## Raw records
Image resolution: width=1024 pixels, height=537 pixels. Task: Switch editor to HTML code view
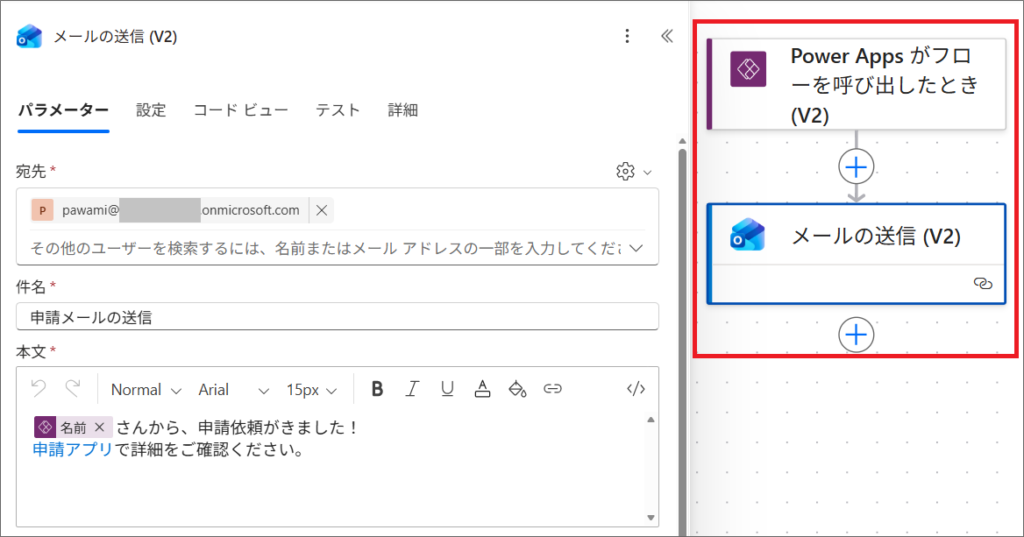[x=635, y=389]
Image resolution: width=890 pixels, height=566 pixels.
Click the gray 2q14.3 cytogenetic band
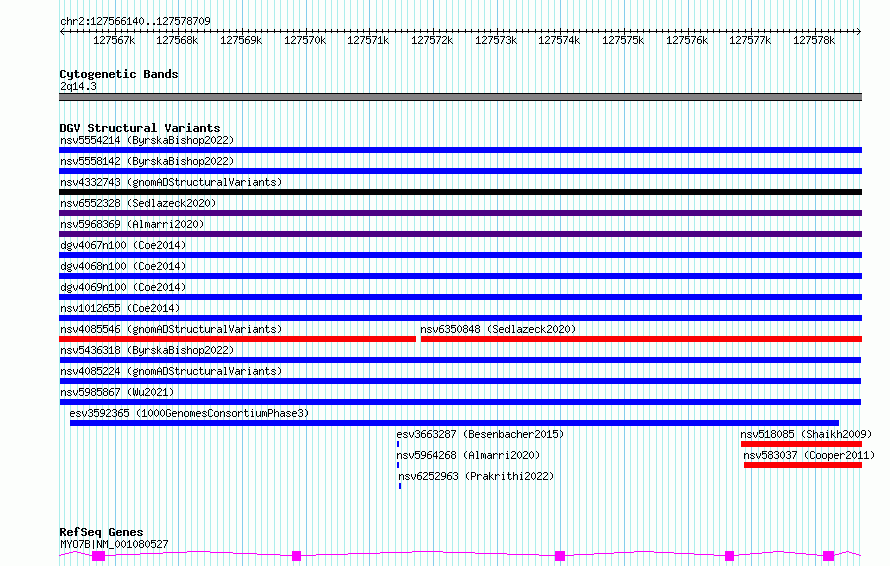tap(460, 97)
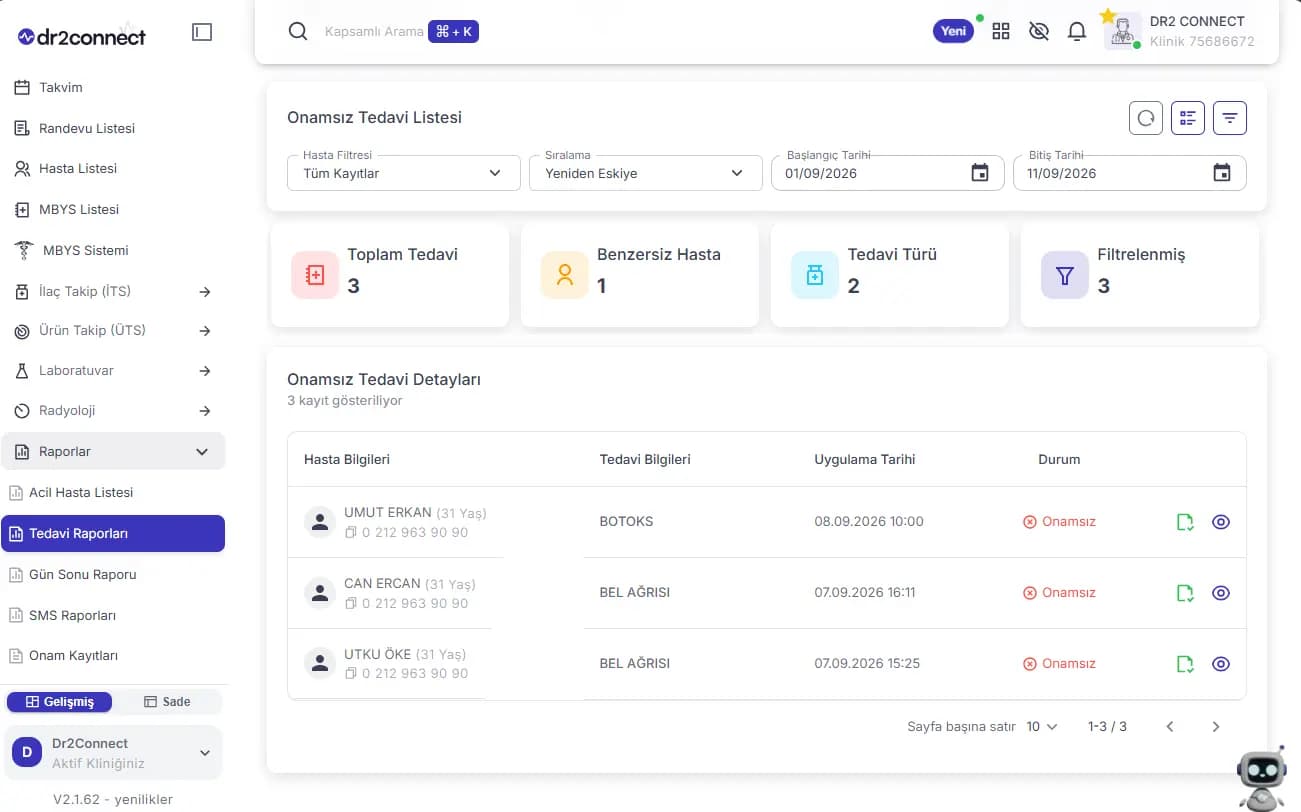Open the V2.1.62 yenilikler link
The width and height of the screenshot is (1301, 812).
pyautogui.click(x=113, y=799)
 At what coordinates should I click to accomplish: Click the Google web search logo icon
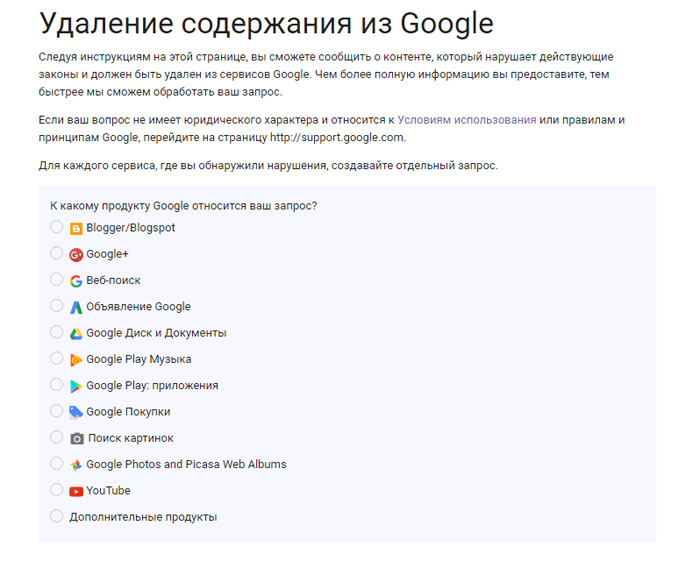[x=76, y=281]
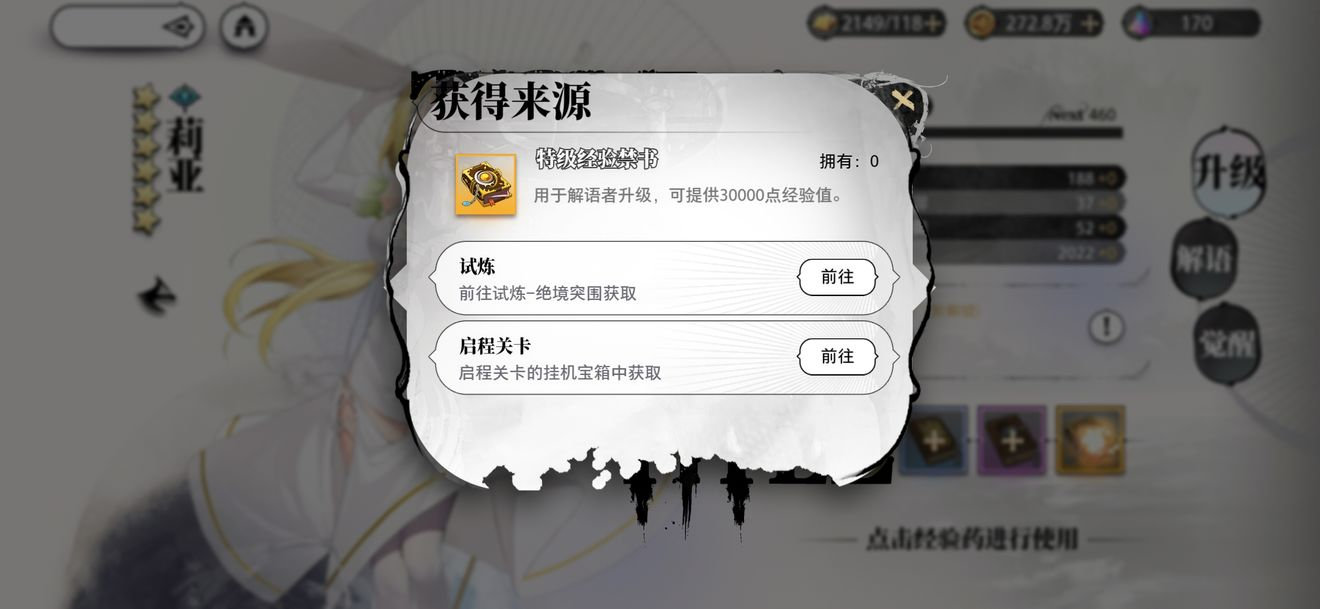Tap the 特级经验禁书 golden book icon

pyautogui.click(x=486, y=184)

## TASK PROMPT
Reproduce every one of the entries above word for word, leaving out the pictures.

## ANSWER TO THE PROBLEM
Image resolution: width=1024 pixels, height=537 pixels. Task: Switch editor to HTML code view
[x=635, y=389]
Image resolution: width=890 pixels, height=566 pixels.
Click the gray 2q14.3 cytogenetic band
tap(460, 97)
Open the V2.1.62 yenilikler link
The width and height of the screenshot is (1301, 812).
pyautogui.click(x=113, y=799)
 At what coordinates should I click to accomplish: Click the Google web search logo icon
[x=76, y=281]
Tap the 特级经验禁书 golden book icon

pyautogui.click(x=486, y=184)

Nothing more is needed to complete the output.